Read the records and gather each line that includes "Özellikleri".

(Beginning of EXTRACTED INFORMATION)

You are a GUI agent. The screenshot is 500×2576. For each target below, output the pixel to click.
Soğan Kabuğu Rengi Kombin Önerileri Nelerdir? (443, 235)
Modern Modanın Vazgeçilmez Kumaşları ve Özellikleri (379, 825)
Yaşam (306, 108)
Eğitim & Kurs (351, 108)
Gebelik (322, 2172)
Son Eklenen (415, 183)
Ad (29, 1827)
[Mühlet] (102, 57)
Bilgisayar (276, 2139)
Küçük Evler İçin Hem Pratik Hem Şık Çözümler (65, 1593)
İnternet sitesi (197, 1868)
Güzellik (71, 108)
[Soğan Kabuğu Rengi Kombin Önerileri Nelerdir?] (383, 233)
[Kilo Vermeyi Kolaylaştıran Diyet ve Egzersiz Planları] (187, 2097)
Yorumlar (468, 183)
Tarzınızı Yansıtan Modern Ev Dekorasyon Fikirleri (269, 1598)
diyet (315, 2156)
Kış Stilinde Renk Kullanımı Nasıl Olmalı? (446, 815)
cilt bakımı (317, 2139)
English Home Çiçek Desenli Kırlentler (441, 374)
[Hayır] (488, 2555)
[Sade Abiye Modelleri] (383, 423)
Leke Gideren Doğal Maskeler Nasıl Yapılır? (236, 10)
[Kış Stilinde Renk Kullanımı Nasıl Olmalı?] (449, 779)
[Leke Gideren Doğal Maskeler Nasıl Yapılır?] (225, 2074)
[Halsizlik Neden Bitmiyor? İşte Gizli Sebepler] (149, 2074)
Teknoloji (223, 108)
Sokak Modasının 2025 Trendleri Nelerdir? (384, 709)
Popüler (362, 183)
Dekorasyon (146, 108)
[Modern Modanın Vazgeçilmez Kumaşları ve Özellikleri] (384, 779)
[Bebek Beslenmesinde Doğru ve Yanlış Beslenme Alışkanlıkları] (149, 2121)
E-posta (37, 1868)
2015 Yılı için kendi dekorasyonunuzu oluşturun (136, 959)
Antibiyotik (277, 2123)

(End of EXTRACTED INFORMATION)

-- SOLUTION BELOW --
Modern Modanın Vazgeçilmez Kumaşları ve Özellikleri (379, 825)
[Modern Modanın Vazgeçilmez Kumaşları ve Özellikleri] (384, 779)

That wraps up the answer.